#### What you need to do
Every line that contains "agent" must be located and copied from the data.

(Saved entries)
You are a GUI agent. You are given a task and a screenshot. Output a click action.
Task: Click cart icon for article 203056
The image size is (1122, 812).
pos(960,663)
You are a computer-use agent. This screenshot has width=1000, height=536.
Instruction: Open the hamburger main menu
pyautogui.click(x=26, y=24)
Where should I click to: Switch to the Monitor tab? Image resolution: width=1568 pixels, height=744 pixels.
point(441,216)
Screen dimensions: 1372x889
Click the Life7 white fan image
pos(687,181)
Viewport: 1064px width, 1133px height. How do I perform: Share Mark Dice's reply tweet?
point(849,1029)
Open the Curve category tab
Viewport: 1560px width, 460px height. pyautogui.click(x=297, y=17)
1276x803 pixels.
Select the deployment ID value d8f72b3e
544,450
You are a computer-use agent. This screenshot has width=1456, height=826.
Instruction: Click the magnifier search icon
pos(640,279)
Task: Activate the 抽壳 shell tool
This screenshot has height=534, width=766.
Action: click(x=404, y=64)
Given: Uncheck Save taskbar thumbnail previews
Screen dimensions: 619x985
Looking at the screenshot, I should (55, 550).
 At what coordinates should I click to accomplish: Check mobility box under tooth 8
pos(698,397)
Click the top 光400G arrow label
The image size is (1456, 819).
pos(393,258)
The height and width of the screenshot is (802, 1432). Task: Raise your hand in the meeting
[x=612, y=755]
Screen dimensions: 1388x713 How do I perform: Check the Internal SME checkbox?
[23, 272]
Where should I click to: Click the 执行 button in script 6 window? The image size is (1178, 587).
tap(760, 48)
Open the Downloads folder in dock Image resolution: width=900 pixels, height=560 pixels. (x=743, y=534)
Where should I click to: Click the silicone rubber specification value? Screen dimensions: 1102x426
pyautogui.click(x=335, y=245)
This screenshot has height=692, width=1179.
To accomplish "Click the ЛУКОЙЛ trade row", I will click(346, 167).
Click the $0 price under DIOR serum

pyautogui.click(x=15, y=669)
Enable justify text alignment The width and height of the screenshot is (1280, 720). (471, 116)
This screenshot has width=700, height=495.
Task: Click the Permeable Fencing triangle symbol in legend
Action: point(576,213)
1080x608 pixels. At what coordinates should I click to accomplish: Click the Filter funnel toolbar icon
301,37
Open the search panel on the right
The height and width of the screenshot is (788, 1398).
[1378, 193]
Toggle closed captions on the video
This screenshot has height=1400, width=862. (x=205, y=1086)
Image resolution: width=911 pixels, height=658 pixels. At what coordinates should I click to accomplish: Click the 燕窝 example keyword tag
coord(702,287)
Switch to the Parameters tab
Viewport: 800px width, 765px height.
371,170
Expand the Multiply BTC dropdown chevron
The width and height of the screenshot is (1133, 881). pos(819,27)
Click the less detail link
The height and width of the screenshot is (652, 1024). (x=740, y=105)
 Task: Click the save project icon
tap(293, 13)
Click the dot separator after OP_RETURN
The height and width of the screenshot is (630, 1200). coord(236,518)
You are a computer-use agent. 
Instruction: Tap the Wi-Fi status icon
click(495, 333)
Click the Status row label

#### Exercise response
You are a GUI agent. You are given a task and a screenshot. Output a click action.
You are a computer-use agent. This screenshot has width=1000, height=536.
You are a computer-use agent. This screenshot has width=1456, height=826.
You are a computer-use agent. 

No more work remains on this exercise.